Overview
A stochastic process is a mathematical model for quantities that evolve randomly over time. Informally it describes a sequence or family of random events or variables ordered by time. The phrase "random event" is often used to refer to each outcome in the sequence; see random events. A stochastic process produces a collection of possible time-indexed outcomes called sample paths, and it provides a framework for predicting probabilities, averages and long-run behavior.

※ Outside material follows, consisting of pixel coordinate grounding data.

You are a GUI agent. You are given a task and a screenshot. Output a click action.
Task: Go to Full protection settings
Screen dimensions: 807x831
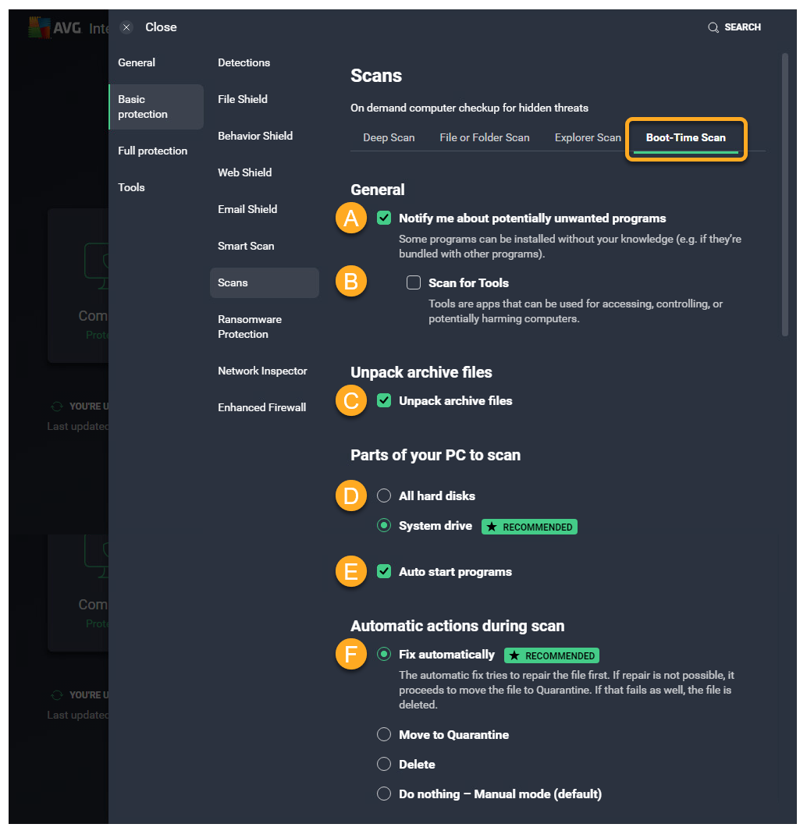point(153,151)
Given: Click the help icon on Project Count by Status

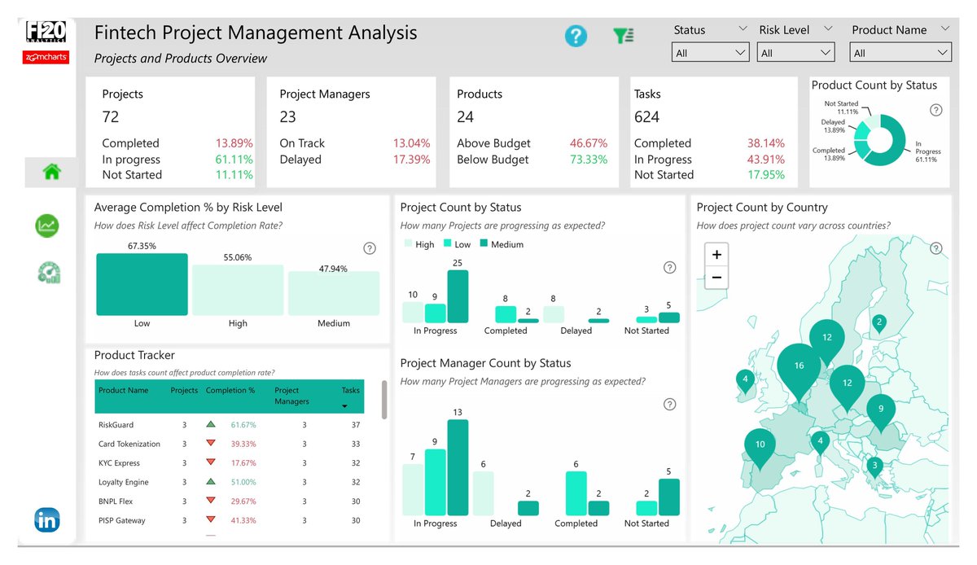Looking at the screenshot, I should (x=669, y=267).
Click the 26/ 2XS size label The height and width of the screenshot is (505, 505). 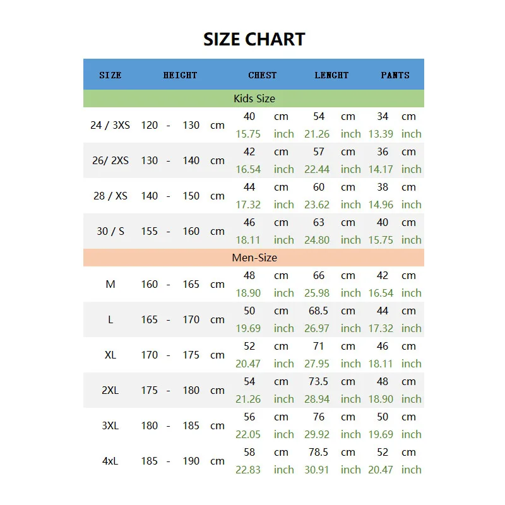pyautogui.click(x=110, y=160)
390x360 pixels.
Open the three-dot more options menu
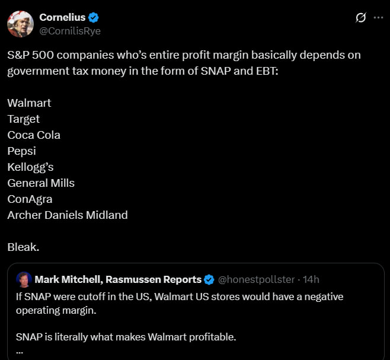(378, 18)
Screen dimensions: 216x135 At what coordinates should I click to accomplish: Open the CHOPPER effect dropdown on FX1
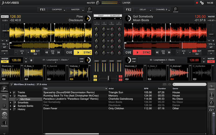point(58,10)
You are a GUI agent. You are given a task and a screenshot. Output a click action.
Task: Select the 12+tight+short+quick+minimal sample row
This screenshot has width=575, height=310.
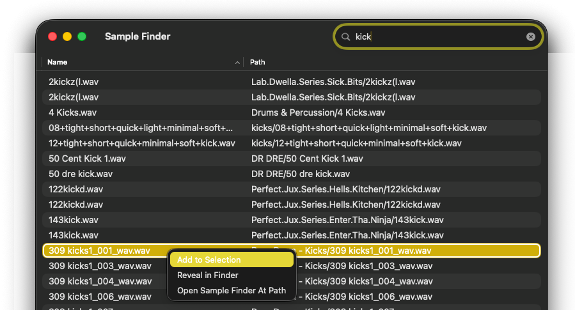291,143
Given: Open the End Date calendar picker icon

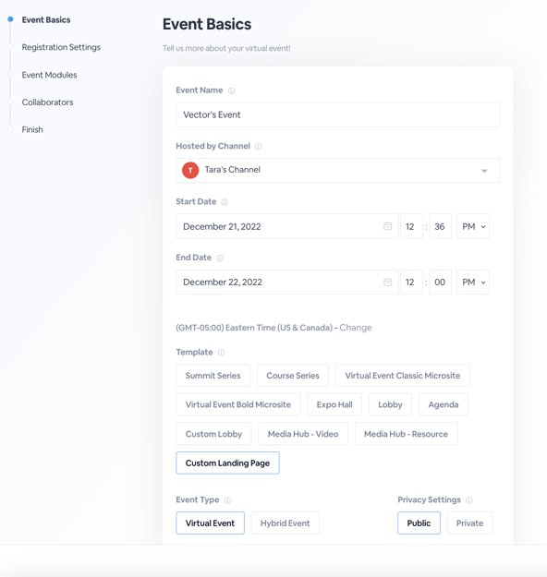Looking at the screenshot, I should point(387,282).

Core concepts and characteristics
Key elements that distinguish different stochastic processes include the index set (time), the state space (possible values), and dependence structure. Time may be discrete (steps 0,1,2,...) or continuous (all nonnegative real numbers). The state space can be finite, countable or continuous. Important properties commonly considered are:
- Stationarity — whether statistical properties are invariant over time;
- Markov property — future evolution depends only on the present and not the past;
- Ergodicity — long-run averages converge to ensemble averages;
- Independence and increments — e.g., independent increments for processes like the Poisson process or Brownian motion.
Types and examples
Common families include Markov chains, Poisson processes, and diffusion processes such as Brownian motion. Markov chains model systems with memoryless transitions and are widely used in discrete settings. The Poisson process models random arrival events in time. Diffusions describe continuous random fluctuation and form the basis for many models in physics and finance.
History and development
Stochastic processes grew from 19th- and early 20th-century work on probability, random walks and statistical physics. Development accelerated as mathematicians formalized limit laws and measure-theoretic probability, enabling rigorous treatment of continuous-time processes and tools such as filtrations and stochastic calculus. These foundations made it possible to connect probabilistic models with differential equations and applied sciences.
Applications and examples
They are used across disciplines. In finance and economics, stochastic models describe price movements and exchange rates; for example, models of stock market behavior and foreign exchange. In medicine and physiology, time-series measurements such as an individual’s EKG waveforms, EEG recordings, blood pressure traces or temperature profiles are often analyzed with stochastic techniques to detect patterns or anomalies; see blood pressure monitoring as an example. Other areas include queueing theory, population dynamics, signal processing, and climate modeling.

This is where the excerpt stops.